Scientist-activist James Hansen joins a protest to highlight the dangers of climate change in Coventry
NEWS ANALYSIS
Climate scientists are canaries in the coalmine – highly attuned to sense danger before we blunder into it. For decades, various researchers have issued calamitous warnings about climate change. But was there a moment when science collectively, definitively dropped off the perch?
During the 1990s, scientists were still debating the most basic assertions of climate change science. Was the world indeed warming? Consensus grew slowly, but many scientists remained undecided.
Two bold scientific statements book-ended the decade: Professor James Hansen’s statement to the United States Senate in 1988 and the 1999 hockey stick graph.
The two were influential in bringing climate change into the public consciousness. Yet both were accused of using unproven methods to reach their conclusions, damaging the credibility of climate science and paving an easy road for denialism.
Hansen, head of Nasa’s Goddard Institute for Space Studies, told the US Senate’s energy and natural resources committee in 1988 that his research on human-induced global warming was unequivocal. “The greenhouse effect has been detected and it is changing our climate now,” he said.

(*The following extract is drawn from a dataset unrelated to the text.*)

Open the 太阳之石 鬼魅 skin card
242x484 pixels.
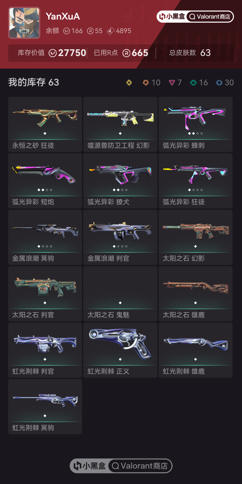click(120, 294)
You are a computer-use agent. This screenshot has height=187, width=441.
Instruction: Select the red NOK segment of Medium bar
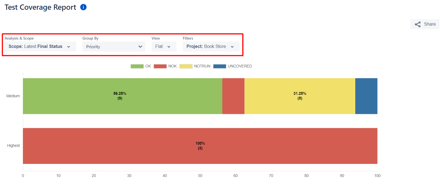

“Hansen was a scientist who bumped right up against the edge of activism and a lot of scientists have been very uncomfortable going over into that. And rightly so … if you’re seen too much as an activist, then people won’t trust your science,” said Marshall Shepherd, 2013 president of American Meteorological Society.
The US National Climate Assessment, released last week, echoed Hansen’s words 26 years later: “Climate change is already affecting the American people.”
Lack of nuance
But even the climate assessment, built as it was on the work of 800 scientists, has been criticised for a lack of nuance. To maintain credibility, climate science must walk the narrow ledge between conservatism and activism.
Some scientists believe the hockey stick graph, published in 1999, dangled both feet over this edge. Michael Mann, Raymond Bradley and Malcolm Hughes used data gathered from tree rings, lake sediments, ice cores and corals to recreate the global temperature over the past 1 000 years. The image they produced was a startling visual communiqué of the world’s postindustrial warming trend. It was featured prominently in the 2001 report of the Intergovernmental Panel on Climate Change (IPCC).
But Mann et al’s willingness to use unproven methodology irked some scientists, including climate professor Mike Hulme of Kings College London: “I don’t think it was seminal for scientists. To me that was never a decisive interventional piece of evidence. The data was absolutely scanty.”
Shepherd disagrees. “I think it would be characterised as a watershed moment in climate science,” he said, although he recognises it as “one of the singular most polarising graphs or scientific pieces of data that exist”.
The problem for Mann and Hansen is that the world wants to see all the canaries keeling over together, a clear public moment of unequivocal proof. Disagreements are latched on to as evidence that the scientific process is flawed, fuelling the denial movement.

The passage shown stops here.